В этот самый момент на меня обрушивается ясное
осознание: мне не нужен Макс, я давно и бесповоротно
влюблена в Художника.
Сто два
Моё измученное тело неохотно просыпается. Я чувствую
тошноту и дикую головную боль. Ощущение такое, будто
меня прокрутили в барабане стиральной машины. К счастью,
рвать меня не тянет. Приспособленное тело, что тут
скажешь. «Так нельзя, Аня, так нельзя», - неустанно
повторяет внутренний голос. И правда, нельзя. Недели не
проходит, чтобы я не напилась. Я поворачиваю голову и
смотрю на спящего Художника.
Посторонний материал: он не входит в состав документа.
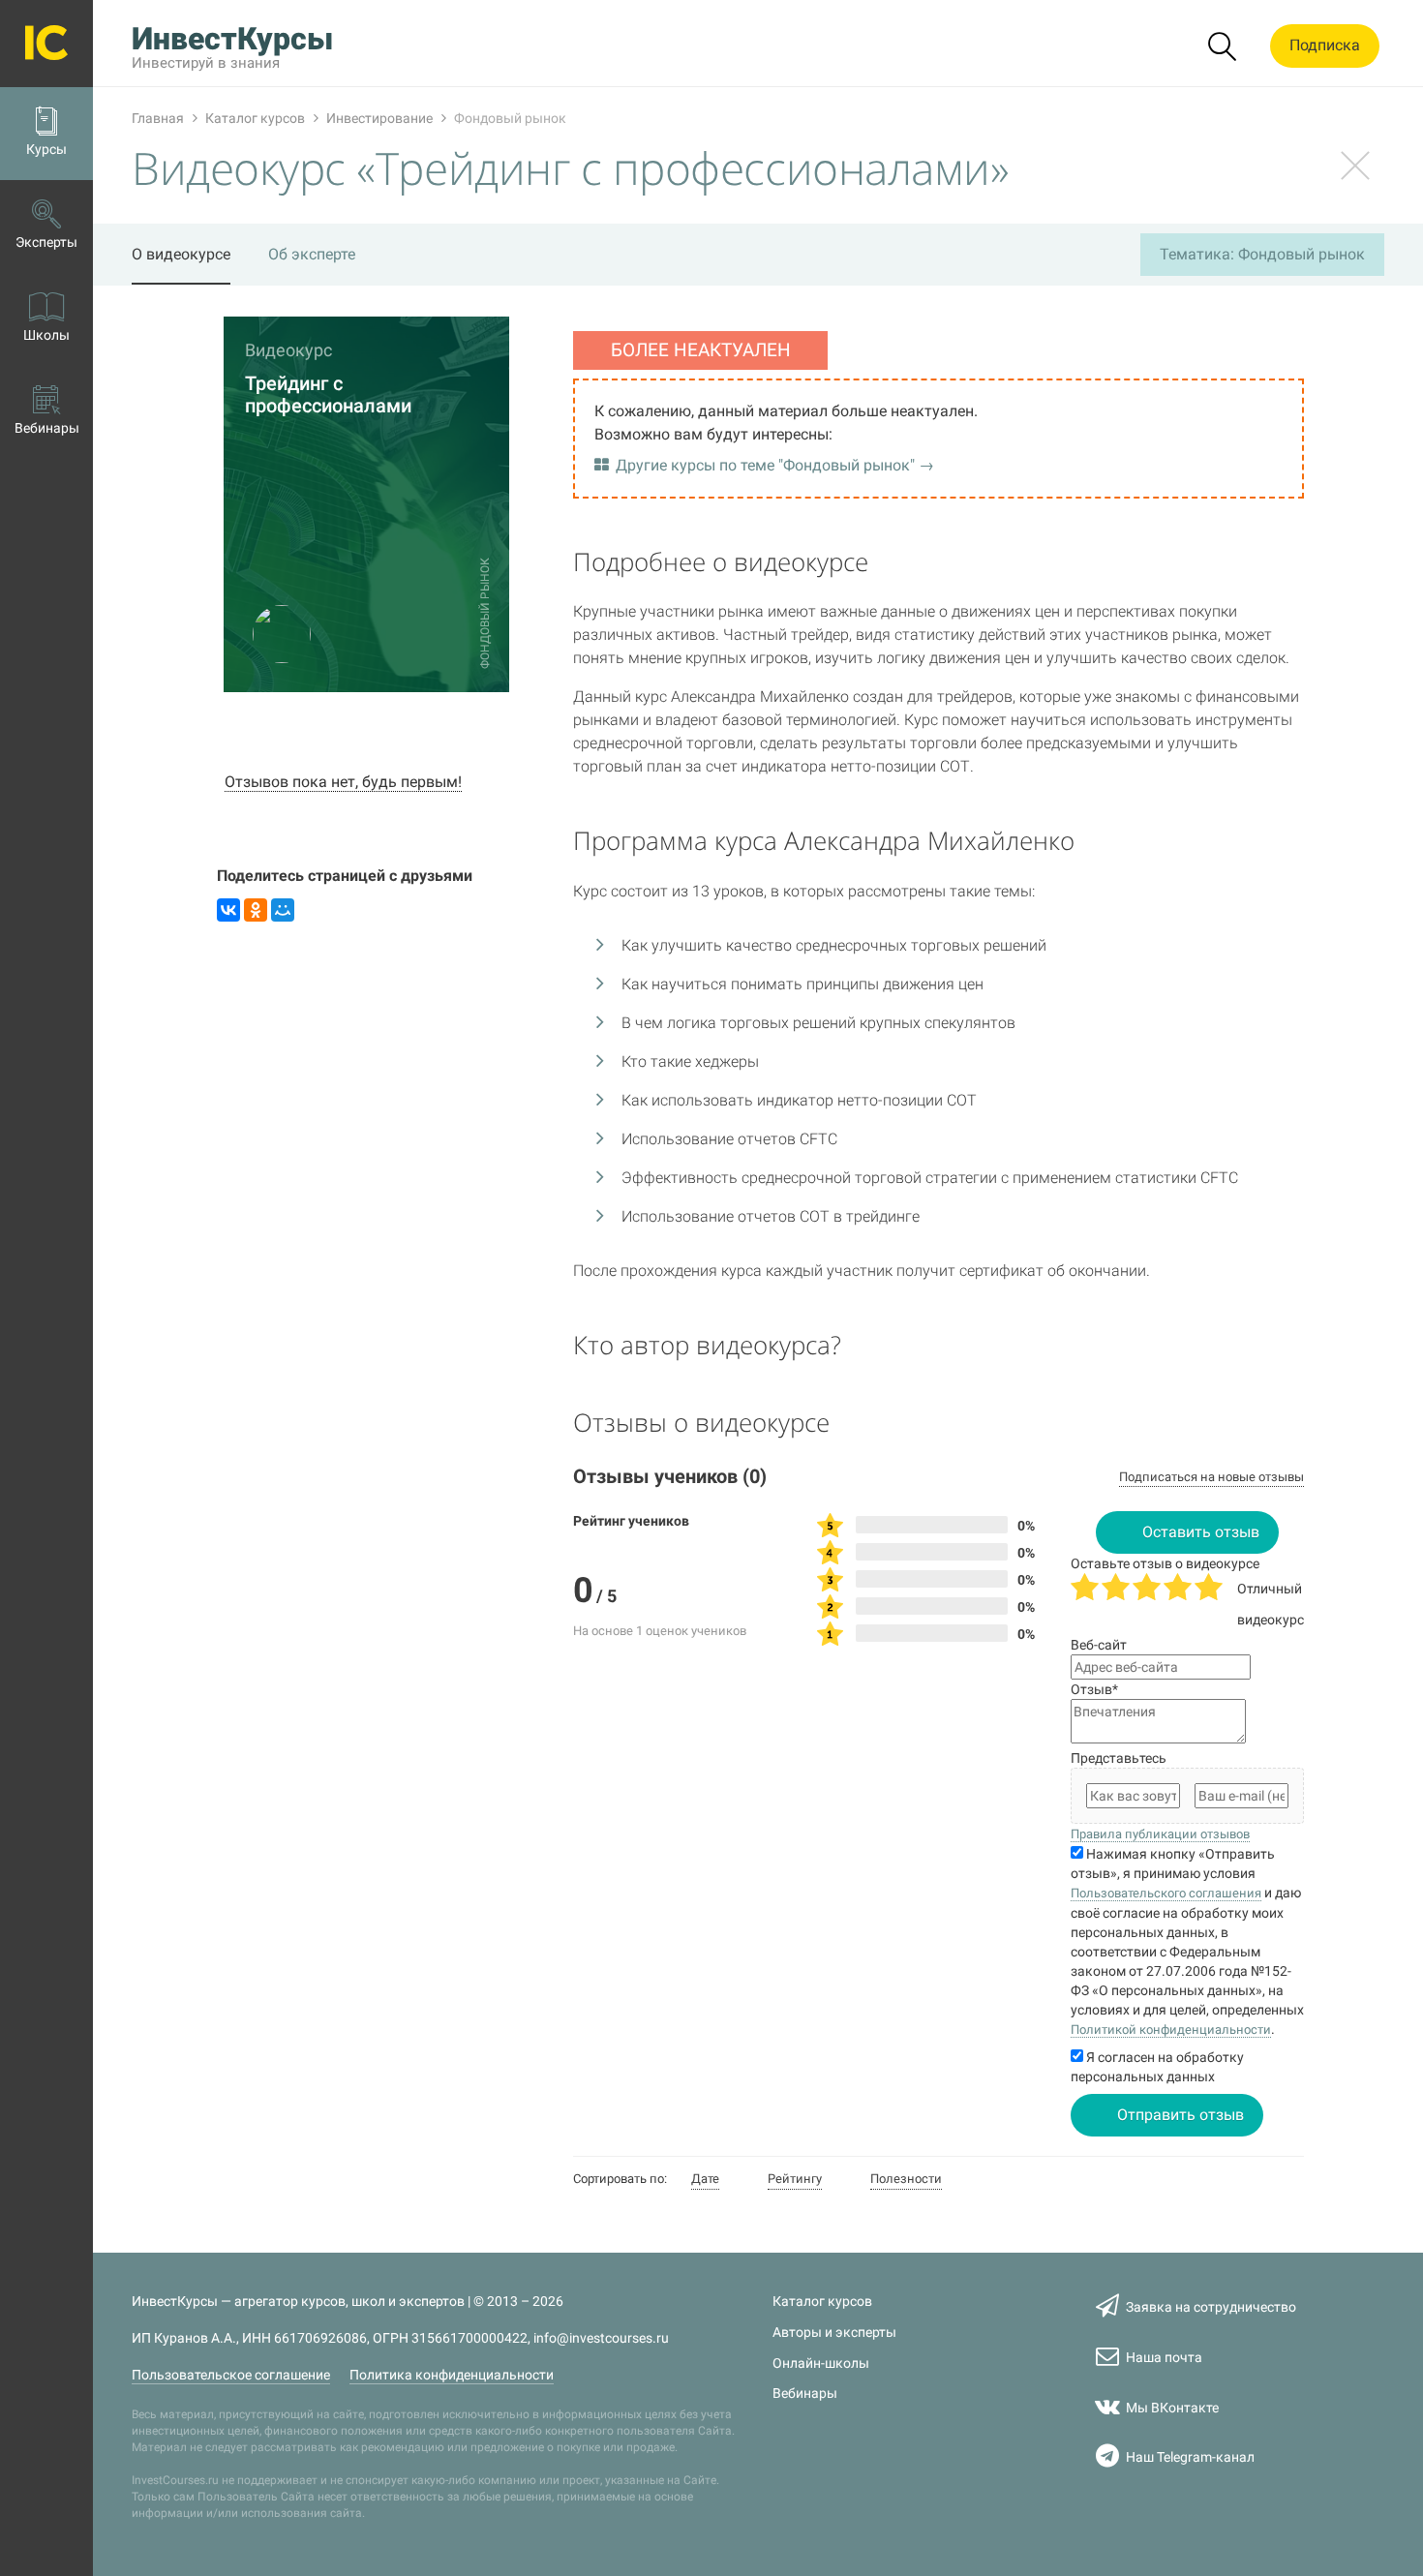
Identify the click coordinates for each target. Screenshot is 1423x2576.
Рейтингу (795, 2178)
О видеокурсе (181, 254)
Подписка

Он лежит на спине и
тихо сопит. Меня невероятно умиротворяет эта картинка.
Медленно и осторожно, чтобы не разбудить его, я
выбираюсь из постели. Бесшумно хожу по трейлеру в
поисках своих вещей. Бельё валяется рядом с диваном,
на котором мы вчера… Куртка, футболка и джинсы в
ванной. Если куртка и футболка хоть как-то просохли,
то джинсы, валяющиеся возле кабины, ещё влажные. Я
натягиваю трусы, бюстгальтер, футболку, затем джинсы.
Чувствую в кармане что-то твёрдое. Телефон. Дисплей
тёмный. Пытаюсь включить. Тщетно.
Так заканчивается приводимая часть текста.